13 October, 2017

Quit Smoking... or Your Prison Job

I saw word of the lawsuit's results before the memo about them was posted to the wing's bulletin board. I was relieved.
Subject: Notice of Tobacco Ban

As part of a settlement agreement in an offender lawsuit, the Department of Corrections has agreed to implement a policy banning the sale, possession and use of all tobacco products, e-cigarettes and vaping devices inside correctional buildings and on the grounds inside the correctional perimeter. The only exceptions to this ban will be for authorized religious purposes. The effective date of this ban will be April 1, 2018.
No more sudden windpipe closings, then, as I happen to walk through someone's noxious cloud en route to breakfast. No more fretting, before a cell move, over how I'll breathe if my new cellmate's a smoker. No more annoyance at being touched by stinky hands when a guard pulls his cigarette out of his mouth just long enough to call me over for a random pat-search.

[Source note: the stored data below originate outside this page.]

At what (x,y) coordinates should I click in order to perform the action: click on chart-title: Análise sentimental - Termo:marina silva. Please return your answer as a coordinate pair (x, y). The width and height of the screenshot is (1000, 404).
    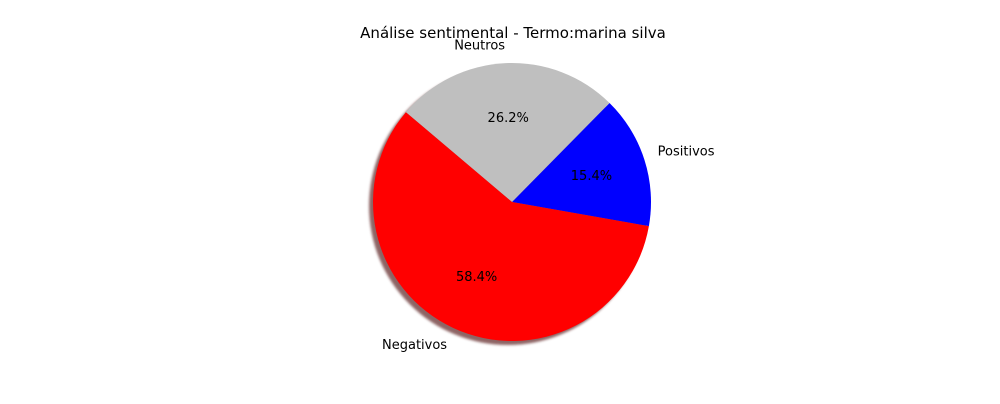
    Looking at the image, I should click on (513, 33).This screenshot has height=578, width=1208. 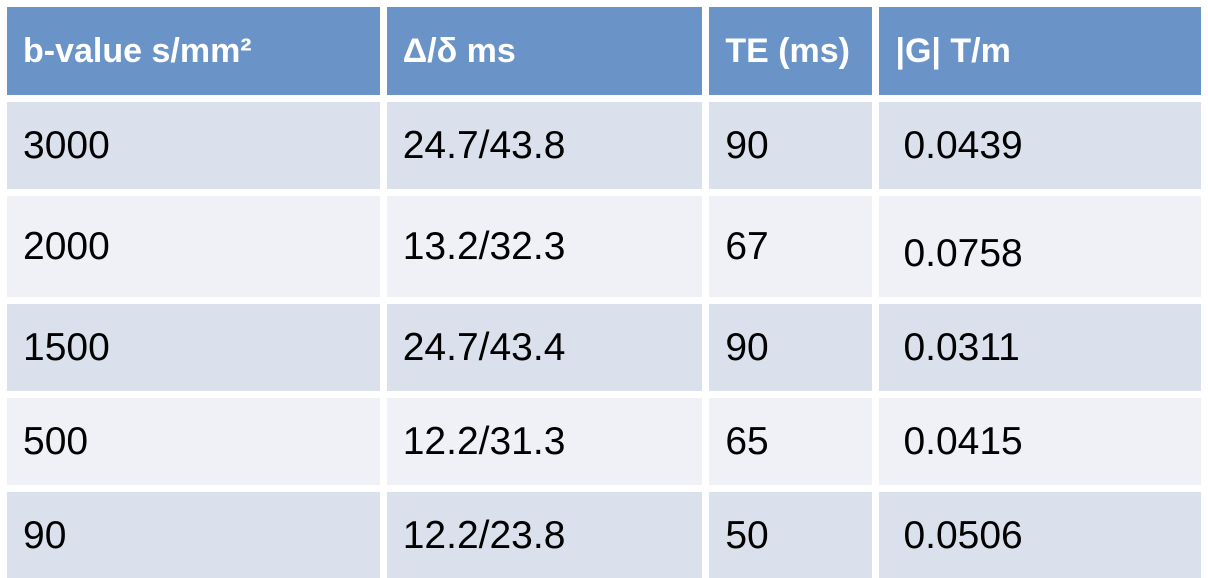 What do you see at coordinates (1040, 51) in the screenshot?
I see `column-header: |G| T/m` at bounding box center [1040, 51].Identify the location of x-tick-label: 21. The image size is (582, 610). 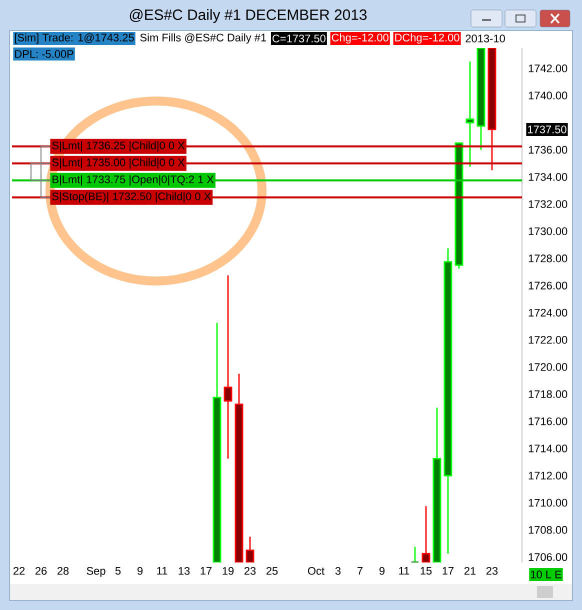
(470, 571). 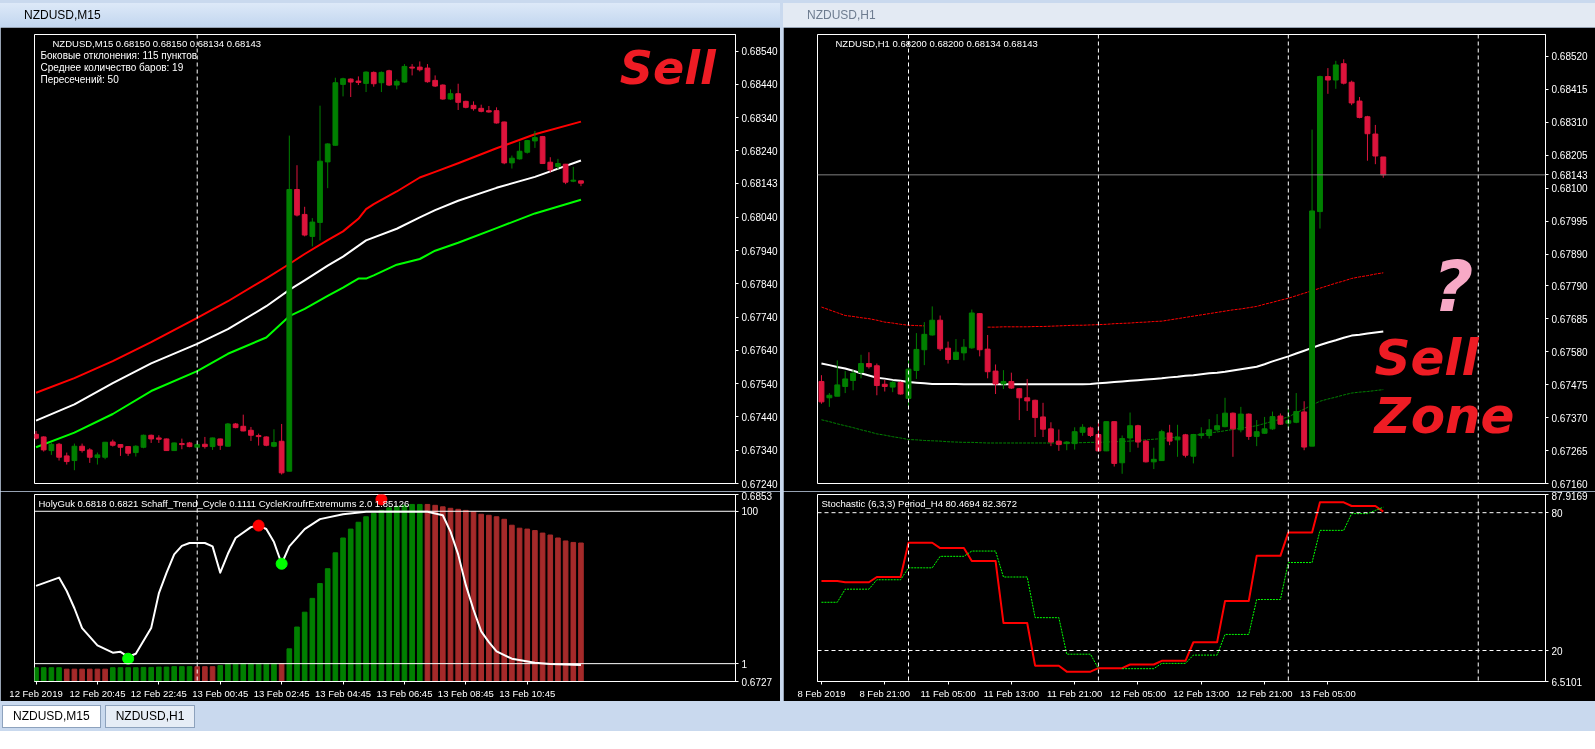 I want to click on x-tick-label: 8 Feb 21:00, so click(x=885, y=693).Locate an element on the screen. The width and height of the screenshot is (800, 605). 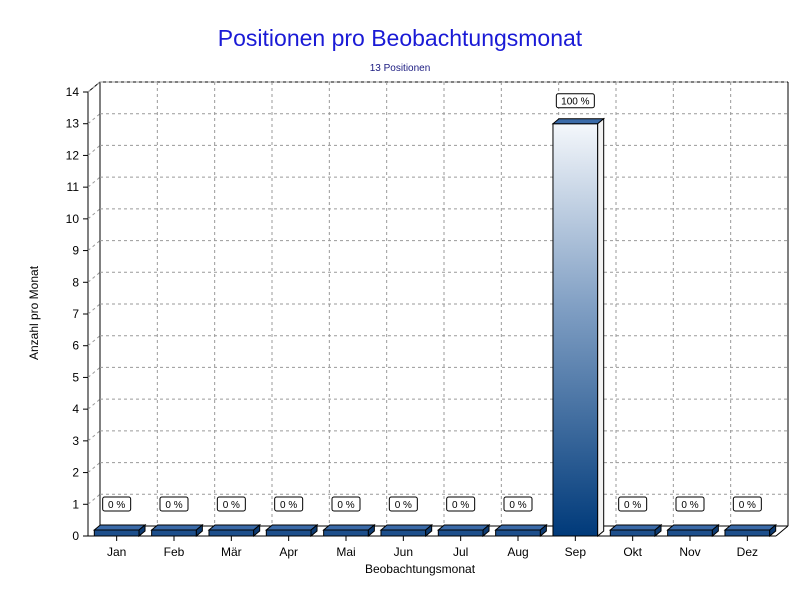
bar-jul is located at coordinates (460, 533).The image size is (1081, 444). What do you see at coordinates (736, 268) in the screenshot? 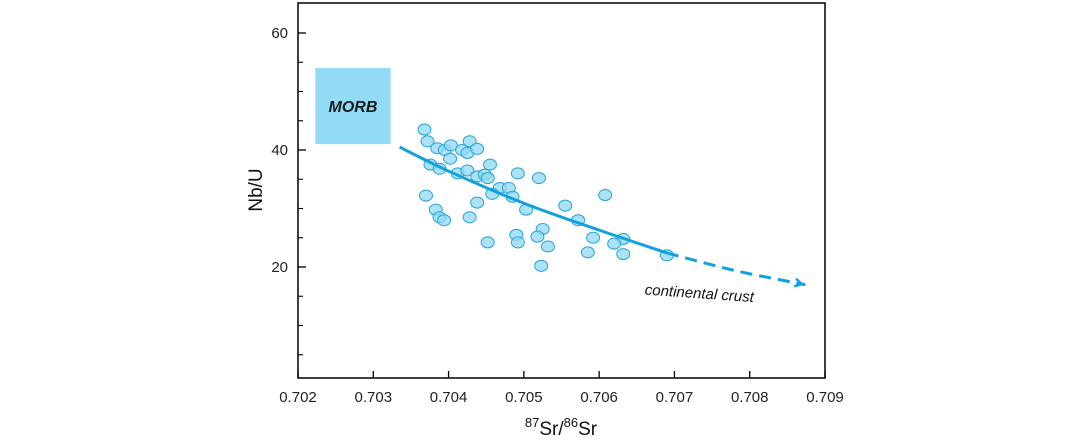
I see `trend-curve-dashed` at bounding box center [736, 268].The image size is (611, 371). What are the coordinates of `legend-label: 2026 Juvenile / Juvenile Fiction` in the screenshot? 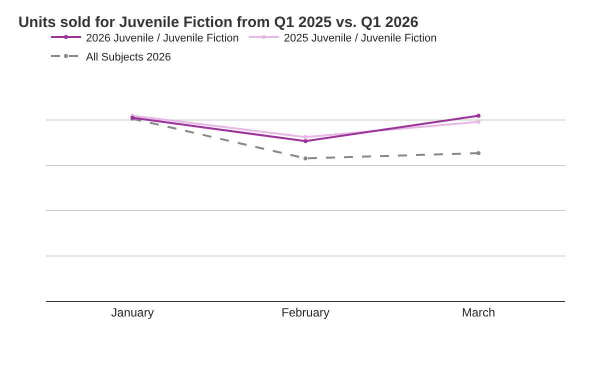 It's located at (162, 38).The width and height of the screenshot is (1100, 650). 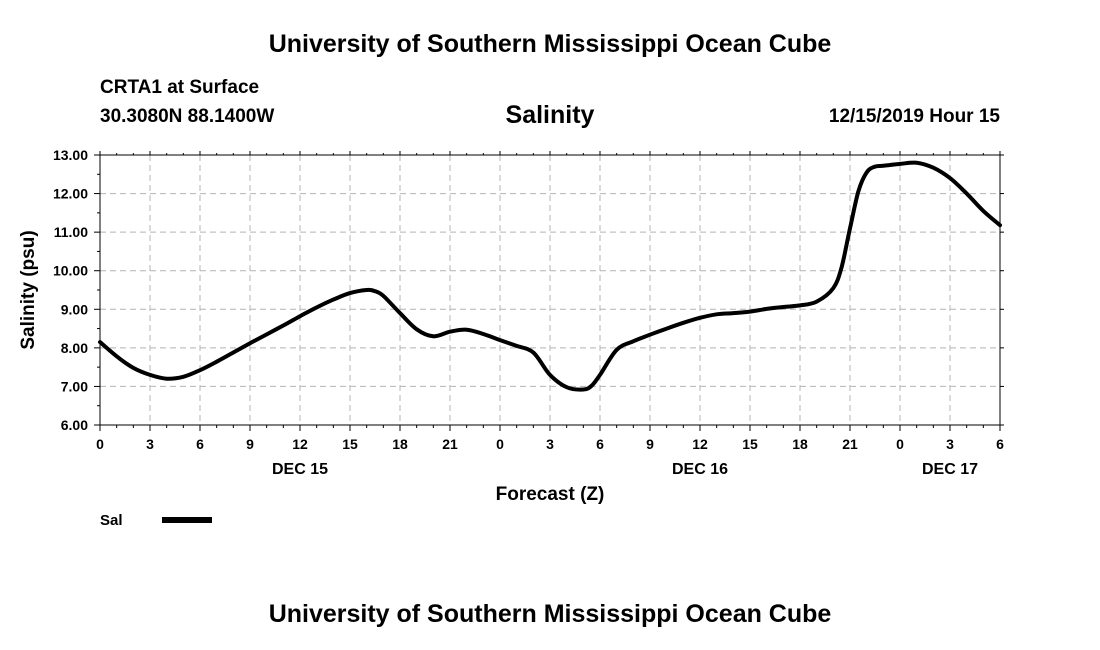 What do you see at coordinates (112, 520) in the screenshot?
I see `legend-label-sal: Sal` at bounding box center [112, 520].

Of course, there are rumbles of discontent. I've heard prisoners discussing how they'll stash their tobacco to forestall the inevitable (see my 2010 post about illicit tobacco use if you need this explained). More of the grumbling is being done by staff members, however. And I guess that I get a part of their argument: they're just working a job here and don't deserve to be penalized. But at the same time, there are tons of things that people can't do on the job, which no one complains about because, for instance, no one wants to hear some coworker's seven-hour acid jazz playlist blaring from speakers around his neck. At least acid-jazz guy's particular brand of workplace pollution won't give you a disease.

My cellmate, Doyle, told me about a guard posted at his work site, a man I've seen around here forever, who's been bragging about his "perfect solution" to this tobacco ban. The guy's made countless attempts at quitting smoking over the years; it's never worked longer than a week. Now that the DOC's taking his smoke breaks away (meaning they're leaving him no excuse to fuck off 80% of the workday), he's just going to retire. It isn't a joke, he's really planning to throw in the towel. In a bizarre way, I admire his level of commitment.

Working for the Department of Corrections, at least as a guard, has got to be an intensely boring job. Maybe at other prisons, in states where gang activity and rampant violence factor more heavily, there is little down time — but here? One sees staff, in front of the housing units and outside of the central services building, wreathed in clouds of smoke and vapor more often than one doesn't. What happens when this tiny pleasurable distraction from their tedium is taken? Will they give up and vamoose to some alternative place of employ, or will they stay, tough it out, and vent their nicotine withdrawal irritation inappropriately? I'm betting on the latter.